▶ _What you will do_: Tally the lines in the records below that contain "agent" and return only the result.
=== Exercise input ===
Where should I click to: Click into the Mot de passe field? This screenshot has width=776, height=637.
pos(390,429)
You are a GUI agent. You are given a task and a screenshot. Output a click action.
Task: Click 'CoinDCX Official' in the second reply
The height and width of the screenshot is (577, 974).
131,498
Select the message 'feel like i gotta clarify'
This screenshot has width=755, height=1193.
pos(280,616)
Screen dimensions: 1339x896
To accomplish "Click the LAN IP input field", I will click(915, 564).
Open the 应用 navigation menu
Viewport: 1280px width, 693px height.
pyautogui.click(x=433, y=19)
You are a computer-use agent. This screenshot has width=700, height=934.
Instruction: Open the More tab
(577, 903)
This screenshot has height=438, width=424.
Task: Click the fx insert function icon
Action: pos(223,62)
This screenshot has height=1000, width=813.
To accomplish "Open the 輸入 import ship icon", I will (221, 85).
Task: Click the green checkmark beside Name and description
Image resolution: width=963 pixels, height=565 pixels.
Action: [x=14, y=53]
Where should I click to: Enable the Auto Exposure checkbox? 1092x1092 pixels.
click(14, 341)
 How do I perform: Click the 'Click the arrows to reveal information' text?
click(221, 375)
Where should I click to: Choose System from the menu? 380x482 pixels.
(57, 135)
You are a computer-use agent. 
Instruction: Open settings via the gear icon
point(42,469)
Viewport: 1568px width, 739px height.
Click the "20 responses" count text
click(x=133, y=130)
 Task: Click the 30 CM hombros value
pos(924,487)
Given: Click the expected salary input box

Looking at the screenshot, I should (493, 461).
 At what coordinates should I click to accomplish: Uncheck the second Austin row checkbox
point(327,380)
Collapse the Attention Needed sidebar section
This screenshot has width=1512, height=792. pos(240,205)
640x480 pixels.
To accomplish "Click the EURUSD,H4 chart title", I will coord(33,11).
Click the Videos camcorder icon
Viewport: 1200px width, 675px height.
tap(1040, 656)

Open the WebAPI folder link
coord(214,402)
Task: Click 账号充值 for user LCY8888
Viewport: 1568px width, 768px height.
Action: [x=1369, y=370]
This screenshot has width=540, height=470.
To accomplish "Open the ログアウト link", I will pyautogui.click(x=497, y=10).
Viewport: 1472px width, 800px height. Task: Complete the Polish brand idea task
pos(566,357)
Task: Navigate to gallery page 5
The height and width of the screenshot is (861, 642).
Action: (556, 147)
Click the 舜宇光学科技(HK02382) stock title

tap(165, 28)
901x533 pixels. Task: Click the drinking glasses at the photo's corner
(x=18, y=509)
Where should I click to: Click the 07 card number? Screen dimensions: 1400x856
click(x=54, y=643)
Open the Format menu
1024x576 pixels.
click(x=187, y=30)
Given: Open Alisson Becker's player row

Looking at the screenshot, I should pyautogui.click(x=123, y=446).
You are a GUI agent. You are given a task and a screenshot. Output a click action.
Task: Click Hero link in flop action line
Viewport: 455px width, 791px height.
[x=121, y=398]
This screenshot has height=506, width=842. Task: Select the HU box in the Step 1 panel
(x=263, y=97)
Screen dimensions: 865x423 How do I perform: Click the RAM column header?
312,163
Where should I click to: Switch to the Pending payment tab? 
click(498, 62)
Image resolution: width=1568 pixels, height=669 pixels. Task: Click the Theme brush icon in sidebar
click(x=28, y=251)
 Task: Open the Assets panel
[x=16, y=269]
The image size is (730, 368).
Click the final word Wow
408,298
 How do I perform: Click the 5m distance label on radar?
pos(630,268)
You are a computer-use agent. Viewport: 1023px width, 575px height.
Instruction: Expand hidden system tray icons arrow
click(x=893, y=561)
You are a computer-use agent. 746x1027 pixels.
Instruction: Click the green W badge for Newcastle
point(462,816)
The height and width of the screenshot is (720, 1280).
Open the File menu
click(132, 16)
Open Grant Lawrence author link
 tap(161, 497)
===
▶ _Written response_: 6